Gastronomi alanındaki uzmanlara, dizi ve filmlerin genel anlamda Türk mutfağına ve yöresel lezzetlere duyulan ilgiyi artırıp artırmadığını sorduk.
Şahin: Dizilerin gastronomi alanındaki etkileri küçümsenemez
Gastronomi yazarı ve program yapımcısı Adnan Şahin'e göre özellikle son yıllarda sosyal medyaya ilginin artmasıyla görsel medyanın bireyler üzerindeki etkisi azalsa da televizyon yapımları hala önemli bir yer tutuyor.
"Tarihi diziler, Türk mutfağına ilgide ciddi rol oynuyor"
Kronolojik olarak ele alındığında Uyanış Büyük Selçuklu, Diriliş Ertuğrul, Kuruluş Osman, Muhteşem Yüzyıl ve Abdulhamit Han dizilerinde mutfak kültürü hakkında da bilgilerin yer aldığını belirten Adnan Şahin, özellikle son yıllarda arasında Osmanlı saray lezzetlerinin de yer aldığı Türk mutfağına artan ilgide, dizilerin önemli rol oynadığı görüşünde.
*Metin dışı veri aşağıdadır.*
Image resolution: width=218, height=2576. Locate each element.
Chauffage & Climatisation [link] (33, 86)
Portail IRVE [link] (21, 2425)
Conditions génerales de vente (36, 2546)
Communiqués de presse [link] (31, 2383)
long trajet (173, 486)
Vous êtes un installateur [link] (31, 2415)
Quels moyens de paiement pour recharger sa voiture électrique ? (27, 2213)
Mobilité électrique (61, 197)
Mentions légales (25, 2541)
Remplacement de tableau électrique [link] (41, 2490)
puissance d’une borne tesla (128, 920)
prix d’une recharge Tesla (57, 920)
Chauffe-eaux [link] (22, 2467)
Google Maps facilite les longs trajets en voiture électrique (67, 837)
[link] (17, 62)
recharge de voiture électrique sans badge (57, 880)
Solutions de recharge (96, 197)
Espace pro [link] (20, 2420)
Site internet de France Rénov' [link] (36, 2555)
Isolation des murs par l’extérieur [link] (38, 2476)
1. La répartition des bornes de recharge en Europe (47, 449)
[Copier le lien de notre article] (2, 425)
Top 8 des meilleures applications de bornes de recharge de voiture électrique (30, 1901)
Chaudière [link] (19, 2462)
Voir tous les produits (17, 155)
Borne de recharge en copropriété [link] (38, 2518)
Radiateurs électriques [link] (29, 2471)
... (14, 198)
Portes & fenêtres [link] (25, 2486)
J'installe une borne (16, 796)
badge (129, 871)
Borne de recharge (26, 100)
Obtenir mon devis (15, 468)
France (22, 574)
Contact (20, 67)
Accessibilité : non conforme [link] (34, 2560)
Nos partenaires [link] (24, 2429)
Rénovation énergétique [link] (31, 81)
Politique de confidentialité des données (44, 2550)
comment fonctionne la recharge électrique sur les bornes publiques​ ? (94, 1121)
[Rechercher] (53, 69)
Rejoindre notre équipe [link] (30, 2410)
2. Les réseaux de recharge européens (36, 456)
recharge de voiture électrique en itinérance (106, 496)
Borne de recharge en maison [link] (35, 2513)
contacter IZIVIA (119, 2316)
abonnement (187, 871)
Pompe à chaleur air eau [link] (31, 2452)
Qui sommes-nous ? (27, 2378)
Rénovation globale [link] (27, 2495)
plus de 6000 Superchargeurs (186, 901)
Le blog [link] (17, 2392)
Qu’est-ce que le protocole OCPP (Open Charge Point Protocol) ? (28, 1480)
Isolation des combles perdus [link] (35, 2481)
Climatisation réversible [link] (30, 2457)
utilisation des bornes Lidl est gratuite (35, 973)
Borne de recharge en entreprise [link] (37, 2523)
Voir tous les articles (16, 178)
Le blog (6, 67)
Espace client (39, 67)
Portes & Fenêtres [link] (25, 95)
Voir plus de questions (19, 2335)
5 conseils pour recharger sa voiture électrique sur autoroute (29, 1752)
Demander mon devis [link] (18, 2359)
Bu yapımların 11. yüzyıldan 19. yüzyılın ilk yarısına kadar Selçuklu ve Osmanlı devletlerinin önemli karakterlerini ve olaylarını konu alırken, kültürel bir faaliyet olan mutfaklara, yiyecek ve içecek alışkanlıklarına da yer verdiğine vurgu yapan Şahin, bu durumun izleyicilerin ilgisini çektiğini savundu.
Şahin, "Bu diziler genellikle insanımızın geçmişini anlaması konusunda önemli bir rol oynarken, gastronomi alanında da küçümsenemeyecek etkide bulunuyor. Bence en önemli kısmı, bu dizilerin mutfak hayatımıza etkileri" şeklinde konuştu.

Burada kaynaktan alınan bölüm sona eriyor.